Shane Carruth shares script, concept trailer for his unproduced nautical adventure, The Modern Ocean
Shane Carruth, the visionary auteur behind Primer and Upstream Color, appears to be in a state of purging. Following an intense interview last month in which Carruth excoriated the studio system and confirmed his impending retirement, the filmmaker revived the Upstream Color Twitter account to share a captivating sizzle reel for an unmade epic, A Topiary—a sighing tease of the movie’s potential. Last night, he resurfaced on Twitter to share the bones of yet another unproduced project, this one a “nautical action adventure” called The Modern Ocean.
“That’s the script for The Modern Ocean,” Carruth wrote in a tweet containing a Dropbox link. “I kept it quiet for a long time because…I don’t like scripts because they are not movies and movies are not film and I just didn’t want to be embarrassed. But now I think it might be fun. It’s all good, now.” Read the script in its entirety here.
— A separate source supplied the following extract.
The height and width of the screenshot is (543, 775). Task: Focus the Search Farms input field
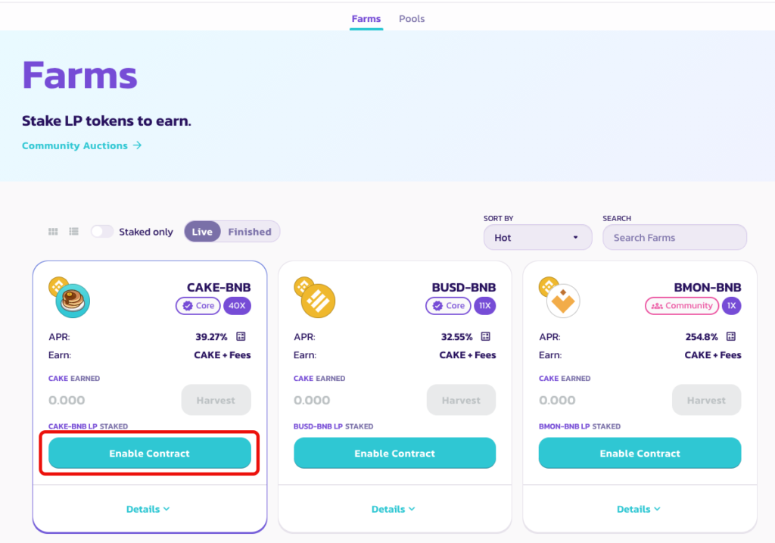[674, 237]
Carruth had assembled an all-star cast for the project—Keanu Reeves, Daniel Radcliffe, Anne Hathaway, Jeff Goldblum, and Tom Holland had all signed on when The Modern Ocean was announced in 2015. It was described by the filmmaker as being “about shipping routes and trading commodities, pirates and privateers [and] a tragic romance,” adding that its “skirmishes escalate into full-scale naval battles using these improvised weapons on these cargo ships.”
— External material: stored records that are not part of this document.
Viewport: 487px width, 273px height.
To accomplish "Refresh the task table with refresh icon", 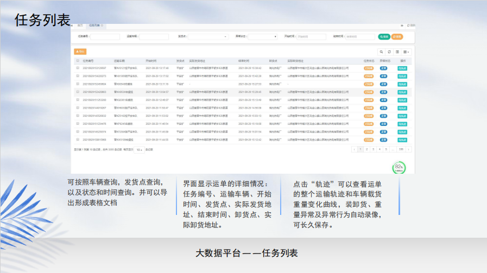I will point(389,52).
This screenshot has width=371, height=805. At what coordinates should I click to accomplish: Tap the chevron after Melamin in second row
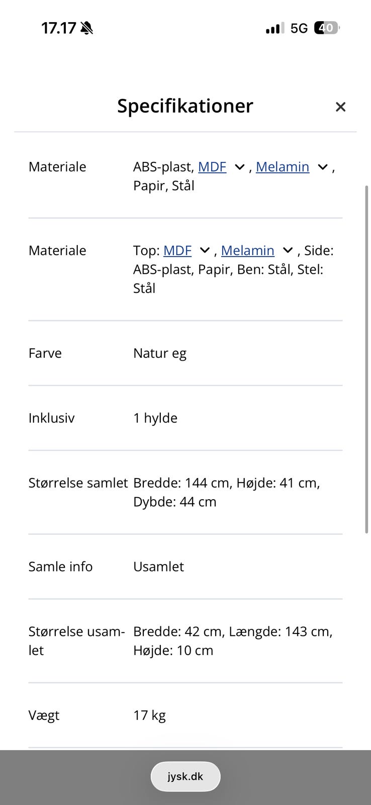287,250
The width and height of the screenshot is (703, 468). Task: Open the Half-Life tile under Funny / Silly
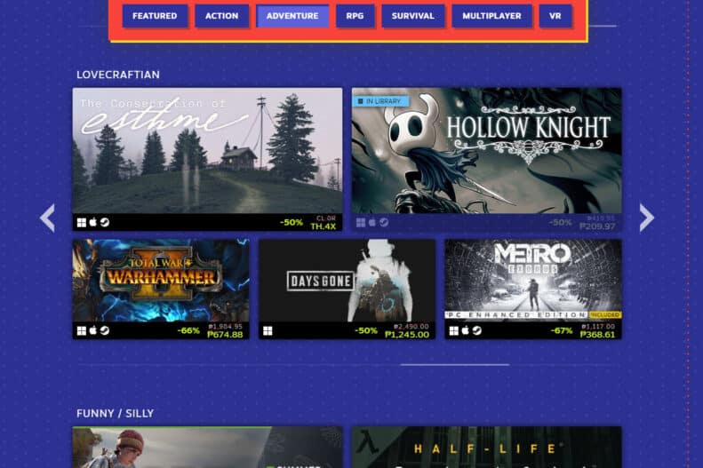click(486, 447)
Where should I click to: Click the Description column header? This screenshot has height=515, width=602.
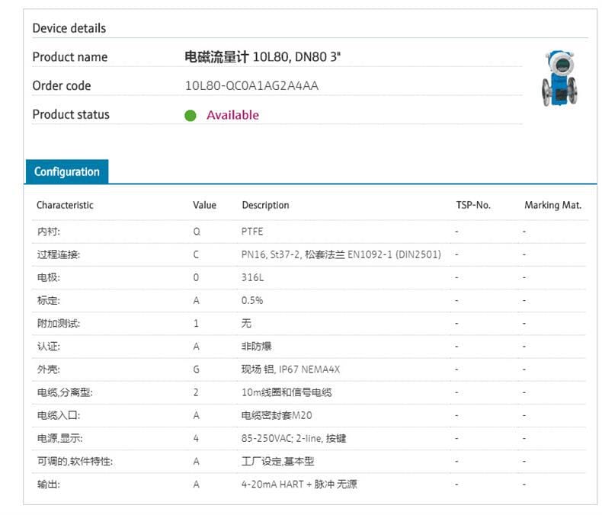coord(265,205)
The oceanic milieu is also teased in a short reel depicting crashing waves, beaches, and seaside roads. As in the A Topiary sizzle reel, a voiceover lays out the bones of the story:
He once owned something that I wanted. So I stayed close to him. I was selfish and thought maybe I could get it one day. And then, much later, it was gone but my alignment to your father was still there. The momentum behind it. Something happens. Something forms into a mold, you confuse what you’re doing with why you’re doing it and then you’re a man and you’re old.
In other tweets, Carruth shares snippets of the score he was in the process of composing, as well as the stories they were meant to underscore.
“But if you decide to read The Modern Ocean,” he continues in another tweet, “please play this to go along with it.” The track, like the others, is gauzy and grand, conveying a sense of wonder amidst its storm of strings and horns.
“Normal people keep these things hidden and I honestly think everyone has their thing they haven’t shown,” Carruth wrote to a fan asking why he was sharing the materials. “We’re in a different space now I guess and I don’t want to leave anything on the floor. It’s not a gambit or a play. I just have it.”
Carruth says he has “one last project” in front of him before he steps back from filmmaking. We look forward to it eagerly.